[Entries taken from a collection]
---*---

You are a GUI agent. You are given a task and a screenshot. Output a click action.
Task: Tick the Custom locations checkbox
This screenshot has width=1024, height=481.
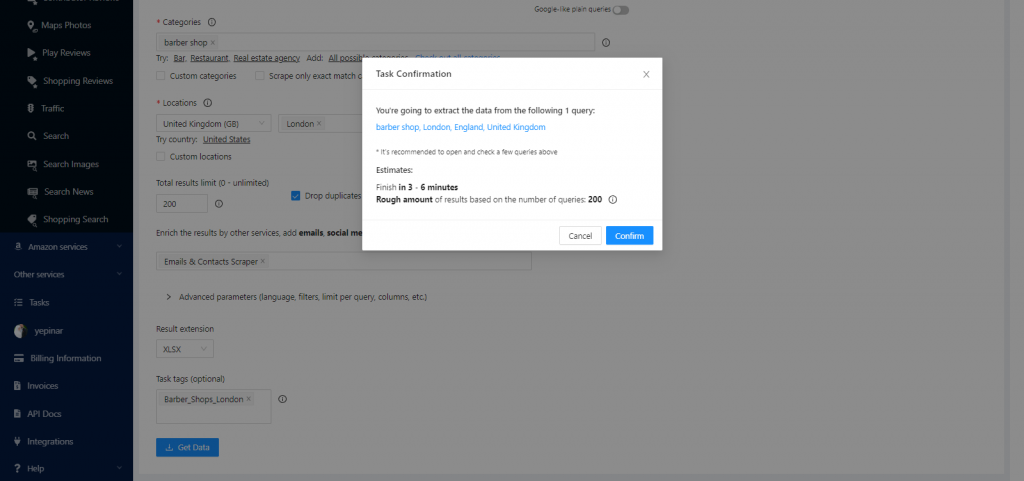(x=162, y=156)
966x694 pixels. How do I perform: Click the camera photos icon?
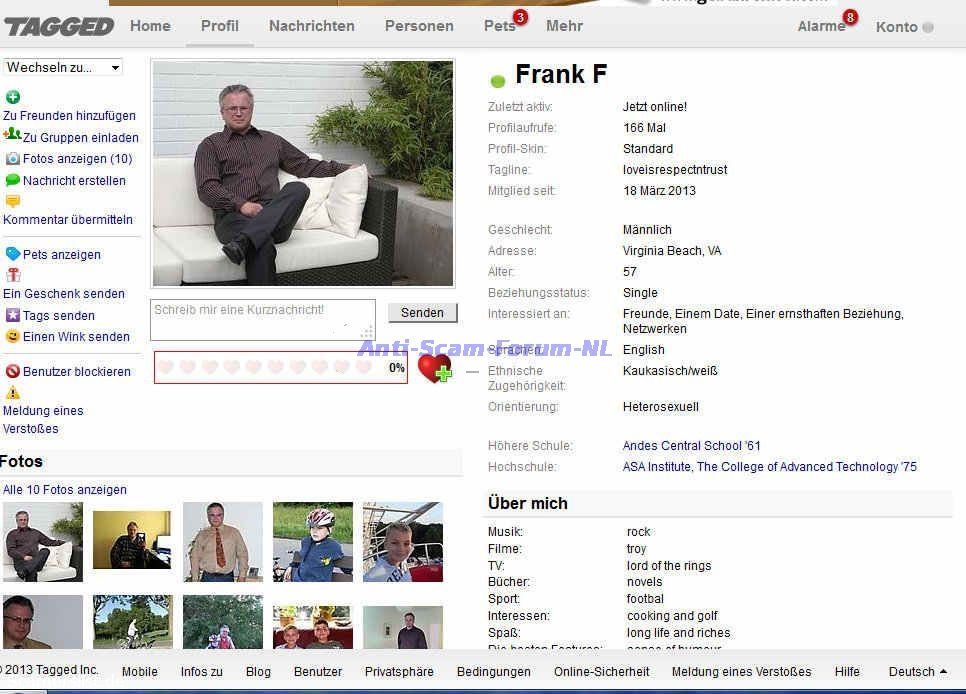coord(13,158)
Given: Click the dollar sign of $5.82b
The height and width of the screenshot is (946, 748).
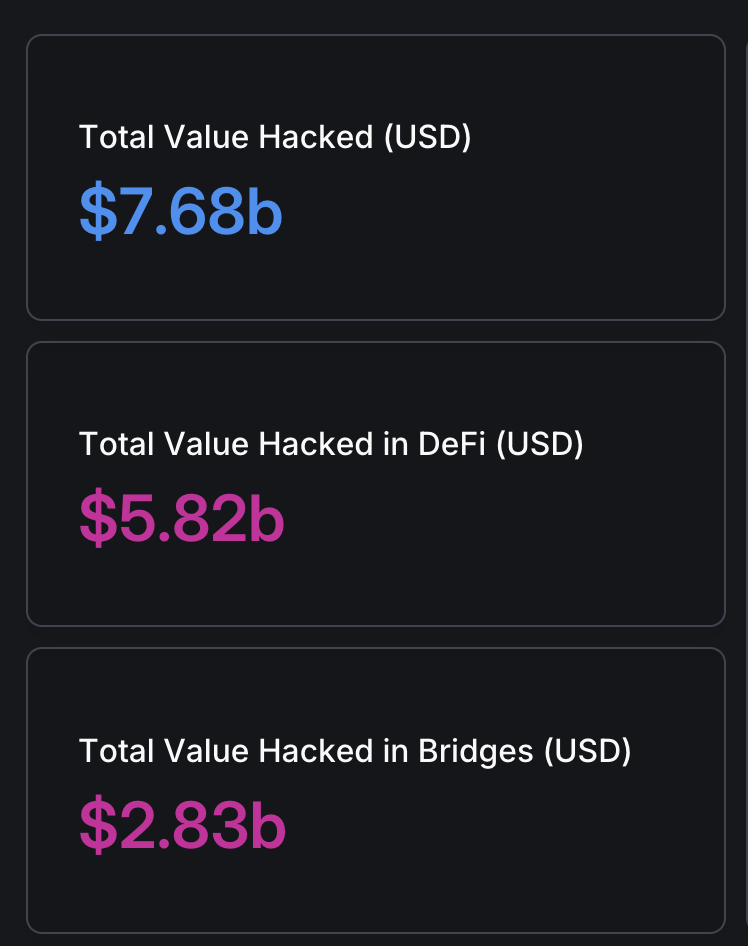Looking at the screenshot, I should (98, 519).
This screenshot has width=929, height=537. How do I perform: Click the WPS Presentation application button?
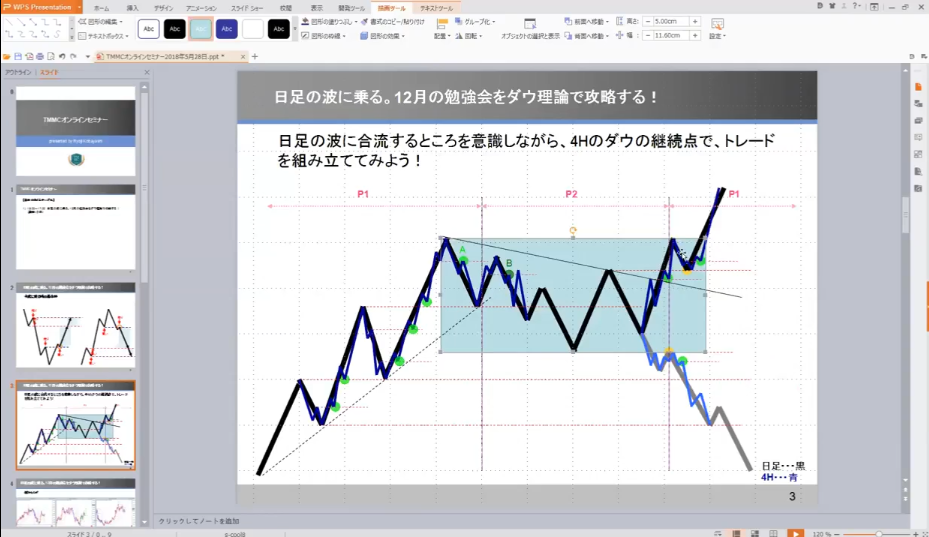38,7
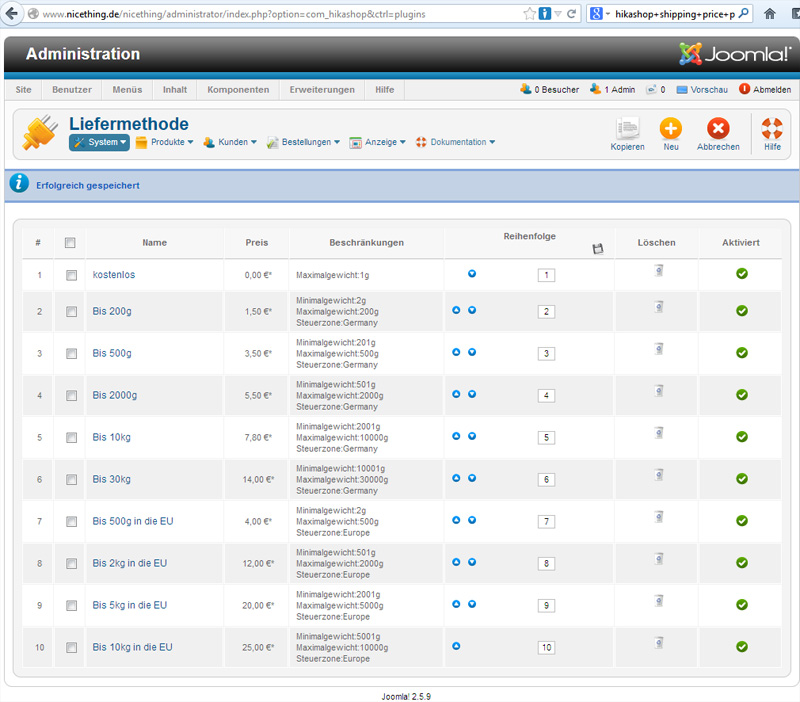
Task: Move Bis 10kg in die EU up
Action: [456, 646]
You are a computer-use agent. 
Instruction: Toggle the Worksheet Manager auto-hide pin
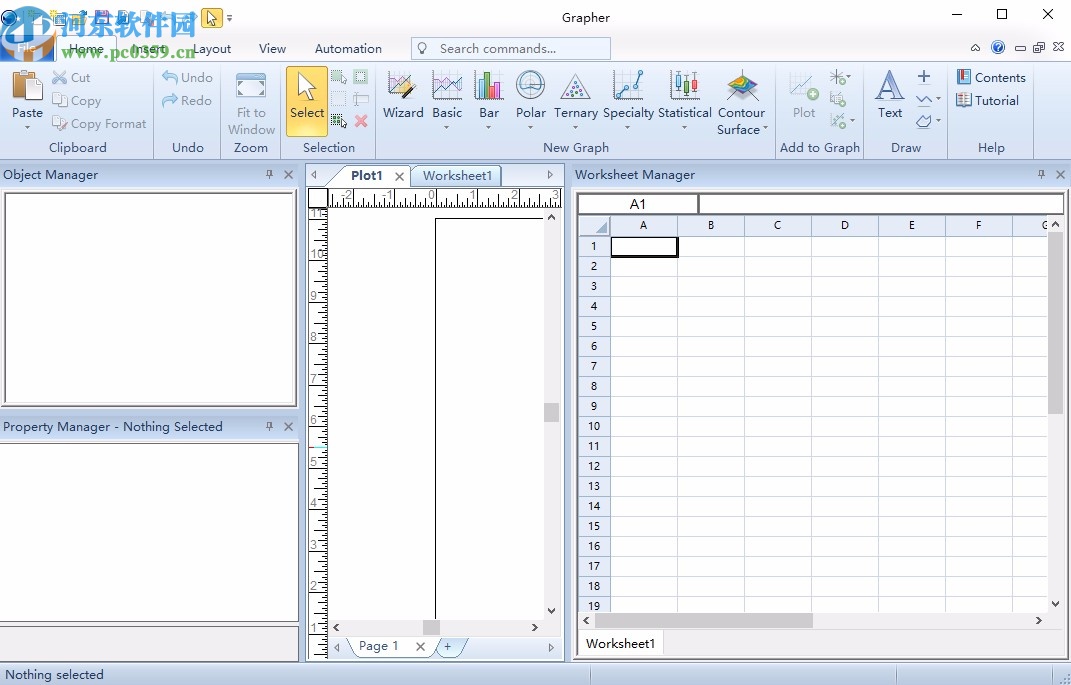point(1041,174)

---*---

DO THIS:
Return the text of every row above word for word, leaving out the pictures.

ANSWER TO THE EXERCISE:
You are a GUI agent. You are given a task and a screenshot. Output a click action.
Task: Tick the Custom locations checkbox
This screenshot has width=1024, height=481.
(x=162, y=156)
966x694 pixels. How do I perform: Click the camera photos icon?
coord(13,158)
Given: Click the dollar sign of $5.82b
The height and width of the screenshot is (946, 748).
Looking at the screenshot, I should (98, 519).
This screenshot has width=929, height=537. How do I perform: Click the WPS Presentation application button?
38,7
Task: Move Bis 10kg in die EU up
Action: [456, 646]
You are a computer-use agent. 
Instruction: Toggle the Worksheet Manager auto-hide pin
point(1041,174)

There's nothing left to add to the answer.